天啓帝を一言で現すなら、素直なお人好しである。母親代わりに親身世話してくれる客氏、彼女の夫で訳の分からない政務を一手に引き受けてくれる魏忠賢。いつしか五月蝿いことをいう大臣は居なくなり、彼は宮廷で自由に気ままな日々を送ることができた。美食を楽しみ、狩りを行い、宮殿の設計をし、兵隊ごっこをした。


 客氏は彼と妃の間に出来た六人の子どもを全て流産させ毒殺していたことも、見えなくなった大臣が全て魏忠賢によって葬られていることも、国政は滅茶苦茶で横領により宮殿造営が進まないことも、明の辺境が非常に切迫していることも何も知らなかった。或いは、目を瞑っていたのかもしれない。幼い頃から自分を助けてくれた一番に信じる人が、そのような非道な事をするはずが無いのである。


 そんな天啓帝は自分の弟達、特に朱由檢(しゅゆうけん)ーー と比較して、自分の出来がそんなに良くないことはよく分かっており、この生意気な異母弟が「私も皇帝になれるでしょうか?」と無礼な事を言うと、「数年後にはそうさせてあげる。」と答えたという。


 この言葉は現実になった。船遊びをしていた際、突然の強風で船が転覆し、天啓帝は重い肺炎になってしまった。弟の朱由檢が兄の病が癒えるよう、自分の身に移す祈祷をしていると聞くと、一言、「弟弟愛我」と呟いた。いよいよ危篤となると、彼を呼び出し、幼き日の約束通り皇帝位を譲ると告げた。朱由檢は涙を流し、「陛下、私の言は死罪に当たります。だから早く良くなってください。」と言ったが、天啓帝は「残される私の妻を頼む。魏忠賢ならきちんとやってくれるはずだ。」と返したという。


 天啓七年八月、熹宗天啓帝は二十三歳で逝去した。遺言には彼が彼なりに努力したと綴られていたが、紫禁城の狭く閉じた世界に住んでいた大きな子どもに、万暦帝が破壊した明朝の復興は不可能だった。そして即位した崇禎帝がまず行ったことは、東林党内閣の復活と魏忠賢の暗殺だった。政務を思うがまま壟断した男は権力基盤を失い呆気なく死んだのである。

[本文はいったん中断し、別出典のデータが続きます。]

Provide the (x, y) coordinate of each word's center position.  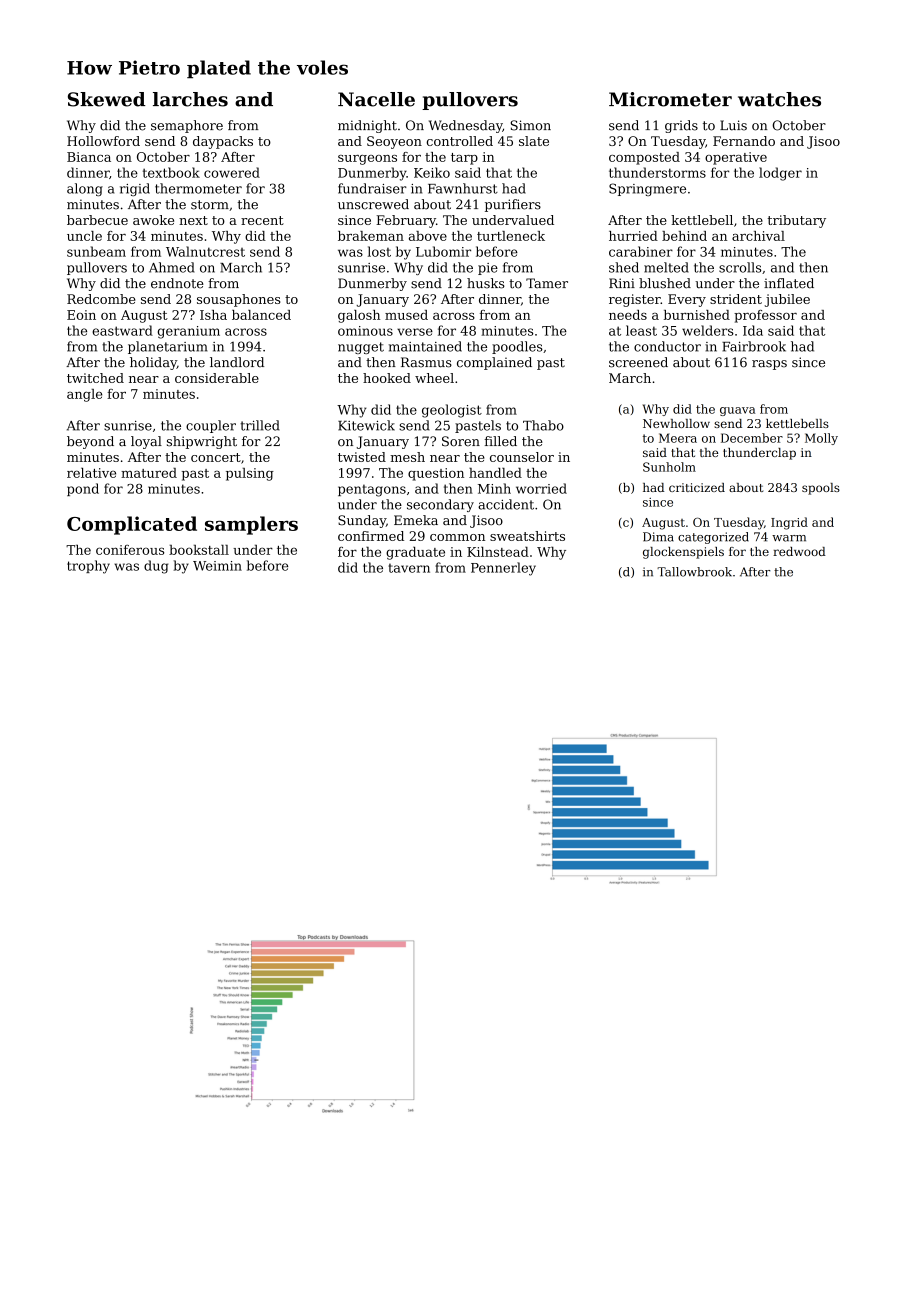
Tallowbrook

 崇禎元年、故郷に戻った袁崇煥は再び朝廷に召し出された。彼はとうとう兵部尚書に任じられ、軍部としては最高位に着いた。文官としても右副都御史に任じられ、晴れて政府中枢に復帰できた。


 崇禎帝は即位する前に、袁崇煥を直々に謁見させた。英明と名高い次期皇帝に袁崇煥は得意の熱弁を奮った。 さらに温めていた大構想で、五年以内に瀋陽含む明の故地を全てを奪還する巨大な作戦である。そして、最後にこう締め括った。


「北狄女真には私が作り上げる防御線を突破する術はありません。正確に軍を配属し、兵站をきちんと確保さえすれば、河川を抑えて進軍できる我々は自然と有利になります。一つ懸念があるとすれば、朝廷が私の功績を妬んで、あらぬ嫌疑をかけて排除する可能性です。」


 崇禎帝は深く頷くと、そのような心配はしなくても良いから職務に励めと下知した。そして、宝剣に蟒袍、玉帯に銀幣を渡そうとしたが、袁崇煥は宝剣と銀幣のみを受け取ると、残り二つは固辞して何か業績を上げれば受け取ると謝辞を述べ、この決意を心強く思ったのである。


 さて、袁崇煥が寧遠を離れたのはわずか一年程度だったが、前線では早くも問題が発生していた。給料の未払いが続いた寧遠の兵卒が反乱を起こしたのである。明全土からかき集められていた軍は意思が統一できておらず、特に前線から離れた地域の兵士にとっては後金軍より自分の生活の方がはるかに大事だった。派遣されていた遼東総督も軍長官の朱梅も縛られて人質にされた。副長官は役所の宝物庫から銀2万両、それでは全く足りず商人から銀5万両の大借金をして兵士に配り、何とか反乱は収まったのである。


 すっかり軍律が緩んでいた寧遠城に袁崇煥は軍の総司令部として帰ってきた。攻城戦の鍵を握るのは軍の規律と士気、そして厳密な兵站管理である。寧遠、錦寧勝利の立役者の帰還に城は騒然とした。直ちに反乱を起こした兵士の主犯格が引き出され、軍令違反として十五名が処刑された。兵士の給料を直接着服し、不満に取り合わなかった中部隊長は斬首、その上司の参将も罰せられ、朱梅も厳しく叱責された。そして、軍への資金を横領していた知事ら四人を更迭し、再びきちんと給料が支払われるようになり、軍規を取り戻したのであった。


 また、異民族という理由で敵視され、寧遠に連行されて飢えに苦しみ反心を抱いていたモンゴル部の一族を呼んで直接謝罪をし、反乱を未然に阻止した。漢族異民族に関わらず、法に基づいた公平な裁判によって、寧遠の不穏な情勢は一気に改善した。北辺を瞬く間に安定させた手腕に崇禎帝は大いに喜び、残りの蟒袍、玉帯に追加の官職と資金を与えたのだった。


 袁崇煥は遼東総督と遼東巡察の役割が被っているため、死んだ遼東総督の地位の廃止と今回の一件での遼東巡察の更迭を進言し、崇禎帝に受理された。こうして、袁崇煥は遼東におけるほぼ独裁的な権力を確立し、邪魔が入らない環境を作り腰を据えて後金と組みしようとしたのである。


 急激に出世した彼と似たような境遇の人物が身近にいなかった袁崇煥には知る由も無かったが、軍トップというのは常にクーデターを疑われる。袁崇煥は兵部尚書という役職につい舞い上がって、孫承宗のような慎重さを忘れ、本来の独断専行という性格が顔を出してしまうのである。